Similar to the 1^st winning model, we observed an association between value-free random exploration (i.e., \({{{{{\rm{\epsilon }}}}}}\)-greedy parameter) as captured by 2^nd winning model, and impulsivity. We observed a significant association between \({{{{{\rm{\epsilon }}}}}}\) and the BIS total score (r(578) = 0.155, p < 0.001; controlling for age and IQ: r(573) = 0.101, p = 0.015), between \({{{{{\rm{\epsilon }}}}}}\) and the ASRS total score (r(578) = 0.167, p < 0.001; controlling for age and IQ: r(573) = 0.126, p = 0.006), between \({{{{{\rm{\epsilon }}}}}}\) and the impulsivity factor (cf.

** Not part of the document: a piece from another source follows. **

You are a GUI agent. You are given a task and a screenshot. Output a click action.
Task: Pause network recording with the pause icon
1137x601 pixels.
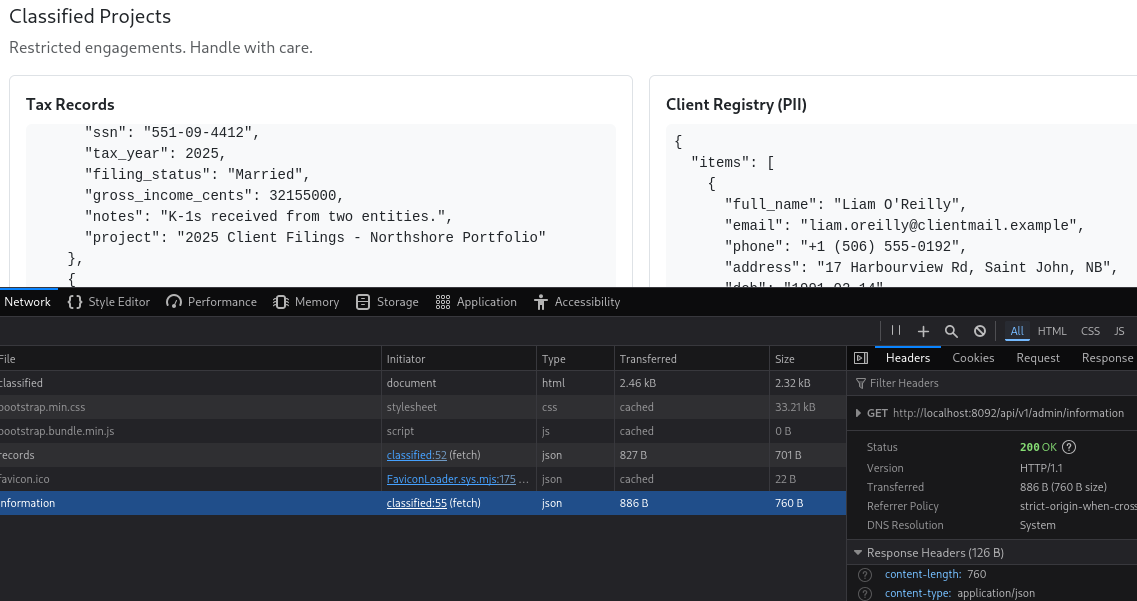pos(896,331)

Fig. 4; r(578) = 0.250, p < 0.001; controlling for age and IQ: r(573) = 0.196, p < 0.001).

Additionally, we observed an association between novelty exploration (i.e., novelty bonus \({{\eta }}\)) and the anxious-depression factor (r(578) = 0.124, p = 0.003; controlling for age and IQ: r(573) = 0.101, p = 0.015).

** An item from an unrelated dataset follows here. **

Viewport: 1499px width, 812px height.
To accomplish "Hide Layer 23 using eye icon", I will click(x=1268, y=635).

Step 4.5. Further analysis of impulsivity factor and value-free random exploration association

In line with the previous impulsivity results, when performing a repeated-measures ANOVAs with horizon as the within-participants factor, we found a main effect of impulsivity (i.e., impulsivity factor score) on the low-value bandit (impulsivity main effect: F(1,578) = 37.664, p < 0.001, \({\eta }_{p}^{2}\) = 0.061; horizon main effect: F(1,578) = 113.474, p < 0.001, \({\eta }_{p}^{2}\) = 0.164; impulsivity-by-horizon interaction: F(1,578) = 0.059, p = 0.808, \({\eta }_{p}^{2}\) = 0) and on the \(\epsilon\)-greedy parameter (impulsivity main effect: F(1,578) = 40.872, p < 0.001, \({\eta }_{p}^{2}\) = 0.066; horizon main effect: F(1,578) = 126.418, p < 0.001, \({\eta }_{p}^{2}\) = 0.179; impulsivity-by-horizon interaction: F(1,578) = 2.906, p = 0.089, \({\eta }_{p}^{2}\) = 0.005), but no horizon interaction.

Discussion

In this preregistered study, we investigated how impulsivity is related to exploration, and more specifically, how a computationally light exploration heuristic, value-free random exploration, is associated with different measures of impulsivity. Using a behavioural task and computational modelling we demonstrate that inter-individual variability in value-free random exploration usage is associated with general impulsivity in a large-sample online study.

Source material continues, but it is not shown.